- **Aim of the task**
Copy out the listing lines starting at the one containing "Screen dimensions: 1562x1371" and ending at the one containing "[x=1317, y=58]", requests included, multiplying each click coordinate in the answers by 2.15 and rounding it to a whole number (halves round up). Leave every other number as it is.

- **Input records**

•••

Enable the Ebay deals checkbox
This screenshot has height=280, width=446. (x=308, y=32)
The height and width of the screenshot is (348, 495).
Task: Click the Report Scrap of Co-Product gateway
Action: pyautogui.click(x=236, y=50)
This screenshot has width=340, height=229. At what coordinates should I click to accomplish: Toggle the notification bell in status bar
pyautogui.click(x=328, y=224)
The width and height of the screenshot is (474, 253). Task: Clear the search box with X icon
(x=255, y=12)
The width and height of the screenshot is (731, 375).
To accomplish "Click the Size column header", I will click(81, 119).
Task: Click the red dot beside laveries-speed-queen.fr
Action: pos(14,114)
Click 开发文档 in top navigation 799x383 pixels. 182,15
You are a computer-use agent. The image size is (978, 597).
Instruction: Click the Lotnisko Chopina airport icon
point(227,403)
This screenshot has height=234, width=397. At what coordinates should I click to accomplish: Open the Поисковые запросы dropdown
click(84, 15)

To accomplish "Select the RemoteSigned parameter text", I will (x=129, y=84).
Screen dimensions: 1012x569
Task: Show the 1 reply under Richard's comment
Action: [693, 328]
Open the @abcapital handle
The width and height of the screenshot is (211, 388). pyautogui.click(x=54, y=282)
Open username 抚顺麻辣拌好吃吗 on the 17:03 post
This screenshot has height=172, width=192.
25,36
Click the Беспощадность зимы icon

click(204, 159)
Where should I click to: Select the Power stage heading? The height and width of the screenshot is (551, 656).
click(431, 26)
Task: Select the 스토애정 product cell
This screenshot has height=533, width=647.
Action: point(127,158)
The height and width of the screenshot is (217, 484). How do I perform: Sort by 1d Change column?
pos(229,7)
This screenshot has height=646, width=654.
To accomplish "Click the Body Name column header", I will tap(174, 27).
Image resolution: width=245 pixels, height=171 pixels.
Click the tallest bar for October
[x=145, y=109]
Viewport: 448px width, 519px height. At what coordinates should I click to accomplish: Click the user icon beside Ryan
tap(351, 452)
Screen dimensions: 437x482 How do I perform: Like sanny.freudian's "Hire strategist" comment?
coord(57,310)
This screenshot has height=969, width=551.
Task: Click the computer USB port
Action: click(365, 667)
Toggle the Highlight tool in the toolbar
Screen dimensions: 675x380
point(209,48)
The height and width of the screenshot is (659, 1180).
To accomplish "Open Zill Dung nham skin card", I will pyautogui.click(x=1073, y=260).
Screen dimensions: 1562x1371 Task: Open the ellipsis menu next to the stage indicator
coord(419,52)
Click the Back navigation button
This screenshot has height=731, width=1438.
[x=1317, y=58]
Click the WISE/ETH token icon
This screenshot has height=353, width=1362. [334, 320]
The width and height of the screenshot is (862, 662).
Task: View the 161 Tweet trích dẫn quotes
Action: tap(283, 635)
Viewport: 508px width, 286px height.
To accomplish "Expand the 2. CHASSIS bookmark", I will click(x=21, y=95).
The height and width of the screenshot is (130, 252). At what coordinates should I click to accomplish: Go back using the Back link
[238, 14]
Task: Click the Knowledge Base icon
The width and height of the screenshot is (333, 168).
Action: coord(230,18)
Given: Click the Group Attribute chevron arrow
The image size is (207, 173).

•••

- **Expected answer**
Screen dimensions: 1562x1371 Task: Open the ellipsis menu next to the stage indicator
coord(901,112)
Click the Back navigation button
This screenshot has height=731, width=1438.
[x=2832, y=125]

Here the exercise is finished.